* **Available data**

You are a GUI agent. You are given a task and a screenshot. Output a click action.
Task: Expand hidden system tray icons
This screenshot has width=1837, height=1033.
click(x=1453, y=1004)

--

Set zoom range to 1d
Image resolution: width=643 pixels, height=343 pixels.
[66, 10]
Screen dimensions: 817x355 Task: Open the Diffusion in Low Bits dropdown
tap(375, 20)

* **Written exercise**
Write out the data word for word, beginning at the line that contains "You are a GUI" and stopping after the line that contains "click(x=1453, y=1004)".

* **Task solution**
You are a GUI agent. You are given a task and a screenshot. Output a click action.
Task: Expand hidden system tray icons
This screenshot has width=1837, height=1033.
click(x=1453, y=1004)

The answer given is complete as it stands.